Grassley even offered him some advice, saying that, now is “not the time to oppose needed reforms,” in light of national headlines on police violence.
This should make it clear to everyone that the time is ripe for federal reform. Though work remains to convince some that community policing instead of “slush funds” must be law enforcement’s number one priority, we should be optimistic.
Grassley said “legislation is necessary” and Ranking Member Patrick Leahy (D-Vt.) believes that “we can come together on a bipartisan basis to fix what is broken.”
For months there has been national discourse around civil asset forfeiture and all that is uncivil about it. Members on both sides of the aisle – and organizations across the spectrum – are demanding reform. And rightfully so.
Civil asset forfeiture gives law enforcement the power to take property away from someone who has not been convicted of a crime. And this property can be cash, cars, homes, and anything else – like a “simple gold cross” – that law enforcement believes is connected to a crime. Yes, a woman had her gold cross necklace seized when she was pulled over for a minor traffic violation!
And just how does one go about getting a necklace … or money, or car, or house back? Well, often they don’t. Due process requirements don’t require judicial hearings. More than 60 percent of federal forfeitures were uncontested over the past few years.
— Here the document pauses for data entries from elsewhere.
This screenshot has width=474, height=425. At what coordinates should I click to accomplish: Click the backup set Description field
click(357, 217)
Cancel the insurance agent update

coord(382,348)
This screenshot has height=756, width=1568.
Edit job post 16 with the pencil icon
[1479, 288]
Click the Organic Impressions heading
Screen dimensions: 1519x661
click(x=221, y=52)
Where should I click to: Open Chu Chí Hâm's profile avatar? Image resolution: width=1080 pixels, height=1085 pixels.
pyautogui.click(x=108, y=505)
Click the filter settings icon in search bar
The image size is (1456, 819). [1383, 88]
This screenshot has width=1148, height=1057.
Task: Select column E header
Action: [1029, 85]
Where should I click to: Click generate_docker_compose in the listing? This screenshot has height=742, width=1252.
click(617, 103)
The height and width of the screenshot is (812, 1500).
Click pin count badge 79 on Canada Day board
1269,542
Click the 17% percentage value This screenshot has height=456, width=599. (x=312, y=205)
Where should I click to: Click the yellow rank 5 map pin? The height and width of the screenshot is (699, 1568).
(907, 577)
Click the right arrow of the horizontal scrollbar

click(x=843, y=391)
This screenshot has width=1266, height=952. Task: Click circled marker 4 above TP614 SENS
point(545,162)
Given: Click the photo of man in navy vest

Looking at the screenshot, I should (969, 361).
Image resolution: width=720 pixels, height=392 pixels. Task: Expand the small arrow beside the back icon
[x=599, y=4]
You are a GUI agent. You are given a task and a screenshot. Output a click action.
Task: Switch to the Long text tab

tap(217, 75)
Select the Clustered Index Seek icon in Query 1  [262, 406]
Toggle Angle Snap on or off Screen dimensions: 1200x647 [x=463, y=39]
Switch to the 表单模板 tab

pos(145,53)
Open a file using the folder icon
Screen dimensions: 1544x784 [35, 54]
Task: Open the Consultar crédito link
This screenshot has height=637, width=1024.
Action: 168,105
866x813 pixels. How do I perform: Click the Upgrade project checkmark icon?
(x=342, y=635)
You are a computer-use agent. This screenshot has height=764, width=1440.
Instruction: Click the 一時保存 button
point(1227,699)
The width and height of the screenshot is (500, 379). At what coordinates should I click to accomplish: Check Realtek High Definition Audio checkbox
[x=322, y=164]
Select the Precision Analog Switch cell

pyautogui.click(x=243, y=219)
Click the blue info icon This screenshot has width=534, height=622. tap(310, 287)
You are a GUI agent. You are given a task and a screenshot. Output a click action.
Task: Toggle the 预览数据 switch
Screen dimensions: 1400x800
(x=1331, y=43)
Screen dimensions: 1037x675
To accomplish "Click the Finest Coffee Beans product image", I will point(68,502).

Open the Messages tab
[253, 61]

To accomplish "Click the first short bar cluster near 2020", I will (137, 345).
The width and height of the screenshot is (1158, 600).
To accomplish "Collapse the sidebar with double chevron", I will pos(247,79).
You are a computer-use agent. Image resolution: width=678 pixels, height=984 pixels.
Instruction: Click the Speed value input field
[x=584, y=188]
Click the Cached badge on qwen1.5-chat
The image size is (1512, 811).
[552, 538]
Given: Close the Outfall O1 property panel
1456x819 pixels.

When property owners do get notice and muster the courage to go up against the government, they find the deck is stacked against them. Property owners bear the cost of going to court and the burden of proving their property’s “innocence.” And in almost all instances, property owners are not entitled to counsel.
So, what is driving this practice that sounds unfair, unjust, and un-American? How is it that we still have this “thorn in the side of civil liberties?” Civil asset forfeiture is big business for law enforcement at all levels – federal, state, and local. The practice generates billions of dollars annually and law enforcement is permitted to keep the assets it seizes.
Since 2008, state and local police have made more than 55,000 seizures of cash and property worth $3 billion dollars with the help of the federal government. And in 2014 alone, federal forfeiture laws were used to take in $4.5 billion dollars. This is why civil asset forfeiture has been called “policing for profit” and a “system of legal thievery.”
The price that people pay when their property is taken far exceeds the billions it generates. Civil asset forfeiture has long been used to carry out the ineffective and abusive “War on Drugs.” As has been said, “eighteenth-century maritime laws are being applied to [today’s] drugs laws and the repercussions are horrendous.” Just as the “War on Drugs” disproportionately impacts people and communities of color, so does civil asset forfeiture.
In the 1990’s, in Florida’s Volusia County, 90 percent of the drivers from whom cash was confiscated without arrest were Black or Latino. Then fast forward 20 years, to East Texas, where police seized $3 million dollars in a two year period primarily from African American and Latino drivers.
These civil rights and civil liberties concerns that generated broad support for the Civil Asset Forfeiture Reform (CAFRA) Act of 2000 exist today. We all recognize that CAFRA did not go far enough. And now is the time we all come to the table and do something about it.
Kanya Bennett is the Legislative Counsel at American Civil Liberties Union, and Nkechi Taifa is the Senior Policy Analyst at Open Society Foundations.